Grounding Language Model with Chunking-Free In-Context Retrieval

TL;DR

This work addresses grounding in Retrieval-Augmented Generation by removing the need for document chunking. It introduces CFIC, a chunking-free in-context retrieval framework that uses transformer hidden states to directly generate precise grounding text, guided by Constrained Sentence Prefix Decoding and Skip Decoding to improve efficiency and fidelity. CFIC is trained via Supervised Fine-Tuning on self-constructed long-context data and evaluated on LongBench open QA tasks, where it significantly outperforms chunking-based baselines and other chunking-free methods, demonstrating strong grounding and QA performance with up to 32k context. The approach offers a practical, scalable solution for grounding in RAG systems and highlights the importance of targeted evidence retrieval for accurate, faithful responses in knowledge-intensive tasks.

Abstract

This paper presents a novel Chunking-Free In-Context (CFIC) retrieval approach, specifically tailored for Retrieval-Augmented Generation (RAG) systems. Traditional RAG systems often struggle with grounding responses using precise evidence text due to the challenges of processing lengthy documents and filtering out irrelevant content. Commonly employed solutions, such as document chunking and adapting language models to handle longer contexts, have their limitations. These methods either disrupt the semantic coherence of the text or fail to effectively address the issues of noise and inaccuracy in evidence retrieval.
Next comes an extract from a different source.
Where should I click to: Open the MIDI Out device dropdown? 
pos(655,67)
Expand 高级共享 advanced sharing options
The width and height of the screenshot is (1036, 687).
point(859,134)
CFIC addresses these challenges by circumventing the conventional chunking process. It utilizes the encoded hidden states of documents for in-context retrieval, employing auto-aggressive decoding to accurately identify the specific evidence text required for user queries, eliminating the need for chunking. CFIC is further enhanced by incorporating two decoding strategies, namely Constrained Sentence Prefix Decoding and Skip Decoding. These strategies not only improve the efficiency of the retrieval process but also ensure that the fidelity of the generated grounding text evidence is maintained. Our evaluations of CFIC on a range of open QA datasets demonstrate its superiority in retrieving relevant and accurate evidence, offering a significant improvement over traditional methods. By doing away with the need for document chunking, CFIC presents a more streamlined, effective, and efficient retrieval solution, making it a valuable advancement in the field of RAG systems.
Paper Structure (20 sections, 8 equations, 3 figures, 5 tables)

This paper contains 20 sections, 8 equations, 3 figures, 5 tables.

Figures (3)

  • Figure 1: Comparison of Chunking-Based and Chunking-Free Methods. The left panel illustrates the chunking-based method, involving chunking a lengthy document into smaller passages followed by refinement through passage ranking. The right panel depicts the chunking-free method proposed in this paper, where grounding text is directly decoded by LLMs without the need for document chunking.
  • Figure 2: Overview of the proposed method: CFIC. The middle part shows the Constrained Sentence Prefix Decoding strategy which ensures the generated text prefixes originate from the input article. The right part shows the Skip Decoding strategy which bypasses decoding the intermediate tokens while terminating generation at the position with the best likelihood of [eos] token. Gray tokens in the figure are bypassed during generation.
  • Figure 3: The choice of Maximum Decoding Length.